* **Task statement**
What's required is a verbatim printout of all the data.

* **Supplied entries**
==========

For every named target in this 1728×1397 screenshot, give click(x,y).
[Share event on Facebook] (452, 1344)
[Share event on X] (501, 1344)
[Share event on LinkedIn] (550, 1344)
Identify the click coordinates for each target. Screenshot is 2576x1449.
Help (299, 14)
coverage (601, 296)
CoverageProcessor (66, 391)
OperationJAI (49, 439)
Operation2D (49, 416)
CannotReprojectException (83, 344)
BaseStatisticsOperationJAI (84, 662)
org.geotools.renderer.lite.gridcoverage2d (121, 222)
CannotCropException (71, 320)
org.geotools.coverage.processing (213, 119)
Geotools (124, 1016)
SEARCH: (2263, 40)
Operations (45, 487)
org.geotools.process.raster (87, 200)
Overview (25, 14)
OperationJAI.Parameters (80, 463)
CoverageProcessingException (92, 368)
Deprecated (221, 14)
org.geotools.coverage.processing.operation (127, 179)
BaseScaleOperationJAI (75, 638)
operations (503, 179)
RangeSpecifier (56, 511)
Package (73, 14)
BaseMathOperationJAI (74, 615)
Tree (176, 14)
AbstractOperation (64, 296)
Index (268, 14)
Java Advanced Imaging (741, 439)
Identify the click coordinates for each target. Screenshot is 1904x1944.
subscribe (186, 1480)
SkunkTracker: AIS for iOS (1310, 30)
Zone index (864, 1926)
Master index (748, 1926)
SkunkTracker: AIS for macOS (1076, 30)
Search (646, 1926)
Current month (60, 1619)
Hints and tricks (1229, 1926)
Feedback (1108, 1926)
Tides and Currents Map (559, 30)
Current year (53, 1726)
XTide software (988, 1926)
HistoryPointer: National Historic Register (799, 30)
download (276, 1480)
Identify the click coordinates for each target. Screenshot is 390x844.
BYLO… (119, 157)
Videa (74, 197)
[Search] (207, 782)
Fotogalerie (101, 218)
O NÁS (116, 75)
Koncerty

==========

* **Reply to the task**
For every named target in this 1728×1397 screenshot, give click(x,y).
[Share event on Facebook] (452, 1344)
[Share event on X] (501, 1344)
[Share event on LinkedIn] (550, 1344)
Identify the click coordinates for each target. Screenshot is 2576x1449.
Help (299, 14)
coverage (601, 296)
CoverageProcessor (66, 391)
OperationJAI (49, 439)
Operation2D (49, 416)
CannotReprojectException (83, 344)
BaseStatisticsOperationJAI (84, 662)
org.geotools.renderer.lite.gridcoverage2d (121, 222)
CannotCropException (71, 320)
org.geotools.coverage.processing (213, 119)
Geotools (124, 1016)
SEARCH: (2263, 40)
Operations (45, 487)
org.geotools.process.raster (87, 200)
Overview (25, 14)
OperationJAI.Parameters (80, 463)
CoverageProcessingException (92, 368)
Deprecated (221, 14)
org.geotools.coverage.processing.operation (127, 179)
BaseScaleOperationJAI (75, 638)
operations (503, 179)
RangeSpecifier (56, 511)
Package (73, 14)
BaseMathOperationJAI (74, 615)
Tree (176, 14)
AbstractOperation (64, 296)
Index (268, 14)
Java Advanced Imaging (741, 439)
Identify the click coordinates for each target. Screenshot is 1904x1944.
subscribe (186, 1480)
SkunkTracker: AIS for iOS (1310, 30)
Zone index (864, 1926)
Master index (748, 1926)
SkunkTracker: AIS for macOS (1076, 30)
Search (646, 1926)
Current month (60, 1619)
Hints and tricks (1229, 1926)
Feedback (1108, 1926)
Tides and Currents Map (559, 30)
Current year (53, 1726)
XTide software (988, 1926)
HistoryPointer: National Historic Register (799, 30)
download (276, 1480)
Identify the click coordinates for each target. Screenshot is 390x844.
BYLO… (119, 157)
Videa (74, 197)
[Search] (207, 782)
Fotogalerie (101, 218)
O NÁS (116, 75)
Koncerty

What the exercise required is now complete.